:: Extract ::
Do we really need polynomials (In contrast to polynomial functions)?

In the following I'm going to call

• a polynomial expression an element of a suitable algebraic structure (for example a ring, since it has an addition and a multiplication) that has the form $a_{n}x^{n}+\cdots+a_{1}x+a_{0}$, where $x$ is some fixed element of said structure,

• a polynomial function a function of the form $x\mapsto a_{n}x^{n}+\cdots+a_{1}x+a_{0}$ (where the same algebraic considerations as above apply)

• a polynomial an element of the form $a_{n}X^{n}+\cdots+a_{1}X+a_{0}$ with indeterminates $X$ (these can be formalized, if we are in a ring, with strings of $0$s and a $1$).

Note that when we are very rigorous/formal, polynomial expressions and polynomials are something different (although in daily life we often use them synonymously). Polynomial functions and expressions are also different from each other although in this case the relationship is a closer one, since every polynomials expression can be interpreted as a polynomial function evaluated at a certain point (thus "polynomial functions" are something more general than "polynomial expressions").

My question is: Why do we use polynomials ? It seems to me that every piece of mathematics I have encountered so far, one could replace every occurrence of polynomials with polynomial expressions/functions without any major change in the rest of the proof/theorem/definition etc.

Records excerpted from a collection:
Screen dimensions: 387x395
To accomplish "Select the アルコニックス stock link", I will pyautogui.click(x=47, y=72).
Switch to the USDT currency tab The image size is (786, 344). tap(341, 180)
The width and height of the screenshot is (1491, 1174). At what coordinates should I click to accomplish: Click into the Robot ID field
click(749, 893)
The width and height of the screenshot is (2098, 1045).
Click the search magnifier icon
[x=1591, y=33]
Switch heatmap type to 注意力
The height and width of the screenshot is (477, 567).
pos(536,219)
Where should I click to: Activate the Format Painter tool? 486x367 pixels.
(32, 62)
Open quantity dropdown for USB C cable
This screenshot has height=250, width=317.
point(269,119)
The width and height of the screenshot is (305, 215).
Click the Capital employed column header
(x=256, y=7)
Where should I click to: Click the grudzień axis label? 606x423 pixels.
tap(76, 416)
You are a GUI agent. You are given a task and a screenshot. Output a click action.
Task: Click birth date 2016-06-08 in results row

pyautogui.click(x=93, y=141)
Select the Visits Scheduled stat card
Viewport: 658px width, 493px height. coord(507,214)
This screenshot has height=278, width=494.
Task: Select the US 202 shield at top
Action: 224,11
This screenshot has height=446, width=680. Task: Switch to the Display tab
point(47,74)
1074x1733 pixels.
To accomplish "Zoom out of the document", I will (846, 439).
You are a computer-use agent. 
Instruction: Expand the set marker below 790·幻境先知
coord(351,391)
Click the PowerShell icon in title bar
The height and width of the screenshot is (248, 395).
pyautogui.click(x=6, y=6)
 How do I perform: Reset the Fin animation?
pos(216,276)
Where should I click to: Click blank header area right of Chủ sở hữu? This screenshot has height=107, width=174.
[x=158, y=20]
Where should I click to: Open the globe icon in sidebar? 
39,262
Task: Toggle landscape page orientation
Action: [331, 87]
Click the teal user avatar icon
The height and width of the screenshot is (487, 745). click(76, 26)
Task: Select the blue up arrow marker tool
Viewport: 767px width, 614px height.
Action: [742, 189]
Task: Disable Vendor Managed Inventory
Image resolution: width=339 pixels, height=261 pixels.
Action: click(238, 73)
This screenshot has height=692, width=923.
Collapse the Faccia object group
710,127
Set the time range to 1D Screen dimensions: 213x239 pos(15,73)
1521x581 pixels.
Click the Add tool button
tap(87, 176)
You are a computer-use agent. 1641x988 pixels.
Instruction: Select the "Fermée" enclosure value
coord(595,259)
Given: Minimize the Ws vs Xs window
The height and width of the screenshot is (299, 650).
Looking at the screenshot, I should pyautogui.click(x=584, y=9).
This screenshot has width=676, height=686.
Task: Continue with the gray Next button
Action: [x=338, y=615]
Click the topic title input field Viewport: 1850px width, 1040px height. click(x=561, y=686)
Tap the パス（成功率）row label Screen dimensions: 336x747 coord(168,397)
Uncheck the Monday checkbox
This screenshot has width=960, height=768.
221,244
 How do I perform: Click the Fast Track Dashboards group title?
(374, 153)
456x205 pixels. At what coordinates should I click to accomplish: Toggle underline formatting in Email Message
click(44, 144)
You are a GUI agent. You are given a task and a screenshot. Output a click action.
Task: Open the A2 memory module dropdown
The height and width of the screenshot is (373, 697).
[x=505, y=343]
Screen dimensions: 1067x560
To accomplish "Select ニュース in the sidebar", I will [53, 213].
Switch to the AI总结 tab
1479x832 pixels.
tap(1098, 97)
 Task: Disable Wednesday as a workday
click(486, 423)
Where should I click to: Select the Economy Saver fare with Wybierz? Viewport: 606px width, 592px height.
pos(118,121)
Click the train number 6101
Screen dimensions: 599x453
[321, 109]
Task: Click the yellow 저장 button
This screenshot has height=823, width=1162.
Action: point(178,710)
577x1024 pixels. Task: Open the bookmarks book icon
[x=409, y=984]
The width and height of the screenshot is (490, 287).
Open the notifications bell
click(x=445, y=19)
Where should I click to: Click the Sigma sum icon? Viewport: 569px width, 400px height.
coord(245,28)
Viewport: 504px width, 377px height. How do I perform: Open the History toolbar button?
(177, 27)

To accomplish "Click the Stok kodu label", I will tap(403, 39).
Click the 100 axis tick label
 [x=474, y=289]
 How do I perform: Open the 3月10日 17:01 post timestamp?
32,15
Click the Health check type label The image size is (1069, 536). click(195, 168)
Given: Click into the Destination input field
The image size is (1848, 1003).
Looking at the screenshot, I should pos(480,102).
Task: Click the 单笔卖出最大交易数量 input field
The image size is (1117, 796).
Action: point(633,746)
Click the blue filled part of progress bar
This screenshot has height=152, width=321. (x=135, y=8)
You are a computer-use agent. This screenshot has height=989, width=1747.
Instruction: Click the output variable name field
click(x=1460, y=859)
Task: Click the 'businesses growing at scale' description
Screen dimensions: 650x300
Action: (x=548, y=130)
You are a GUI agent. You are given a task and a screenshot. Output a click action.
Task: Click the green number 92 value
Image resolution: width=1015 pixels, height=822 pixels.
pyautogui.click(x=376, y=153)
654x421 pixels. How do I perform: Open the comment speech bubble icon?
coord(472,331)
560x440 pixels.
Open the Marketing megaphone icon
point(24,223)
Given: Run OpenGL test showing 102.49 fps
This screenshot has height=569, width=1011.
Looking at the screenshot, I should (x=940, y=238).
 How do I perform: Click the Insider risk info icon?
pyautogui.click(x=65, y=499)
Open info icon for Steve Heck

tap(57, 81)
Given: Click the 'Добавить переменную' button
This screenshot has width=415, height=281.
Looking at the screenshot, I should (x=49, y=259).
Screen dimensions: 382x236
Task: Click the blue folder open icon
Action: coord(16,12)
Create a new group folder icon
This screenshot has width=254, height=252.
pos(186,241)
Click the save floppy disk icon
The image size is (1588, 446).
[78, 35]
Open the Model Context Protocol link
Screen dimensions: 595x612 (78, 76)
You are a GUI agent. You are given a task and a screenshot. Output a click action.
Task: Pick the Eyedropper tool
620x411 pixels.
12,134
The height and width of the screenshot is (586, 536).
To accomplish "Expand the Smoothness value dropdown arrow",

:: Your tasks ::
1 – Answer these questions about the polynomials post:
(a) If we are in a ring, what can the indeterminates $X$ be formalized with?
(b) Which notion does the post call more general than polynomial expressions?
(c) What does the writer say could replace every occurrence of polynomials without any major change?
2 – Set down the part of the polynomials post starting with "Do we really" and going on through "and a $1$).", copied word for word.
3 – Resume the post about polynomials at the point where it stops.

:: Responses to the exercise ::
1 –
(a) Strings of $0$s and a $1$.
(b) Polynomial functions.
(c) Polynomial expressions/functions.

2 –
Do we really need polynomials (In contrast to polynomial functions)?

In the following I'm going to call

• a polynomial expression an element of a suitable algebraic structure (for example a ring, since it has an addition and a multiplication) that has the form $a_{n}x^{n}+\cdots+a_{1}x+a_{0}$, where $x$ is some fixed element of said structure,

• a polynomial function a function of the form $x\mapsto a_{n}x^{n}+\cdots+a_{1}x+a_{0}$ (where the same algebraic considerations as above apply)

• a polynomial an element of the form $a_{n}X^{n}+\cdots+a_{1}X+a_{0}$ with indeterminates $X$ (these can be formalized, if we are in a ring, with strings of $0$s and a $1$).

3 –
The only reasons that I can see to use polynomials are the following two:$$ $$ 1. After one makes the idea precise that one can plug "suitable" elements into polynomials (which may lie a ring containing the ring in which the coefficients live in), one can save time in certain setting, by handling the "plugging of suitable elements into polynomials" more elegantly: For example in case of the theorem of Cayley-Hamilton, which in its "polynomial function" version would look like:

Let $A$ be an $n\times n$ matrix over $K$, whose characteristic polynomial (function) is $x\mapsto a_{n}x^{n}+\cdots+a_{1}x+a_{0}$. Then $$ a_{n}A^{n}+\cdots+a_{1}A+a_{0}I=0. $$

whereas the "polynomial" version looks more elegant:

Let $A$ be an $n\times n$ matrix over $K$, whose characteristic polynomial is $p_{A}\in K\left[X\right]$. Then $$ p_{A}\left(A\right)=0. $$
2. The only thing that polynomials can "do", but algebraic expressions/functions can't, is to be different, when the algebraic expressions/functions are the same (i.e. there's a theorem that tells us that the mapping of polynomials to polynomials expressions/functions isn't injective, if the field is finite). Maybe this small difference makes a big enough difference to consider polynomials after all, but as I said, I haven't encountered any situation in which this difference could manifest itself.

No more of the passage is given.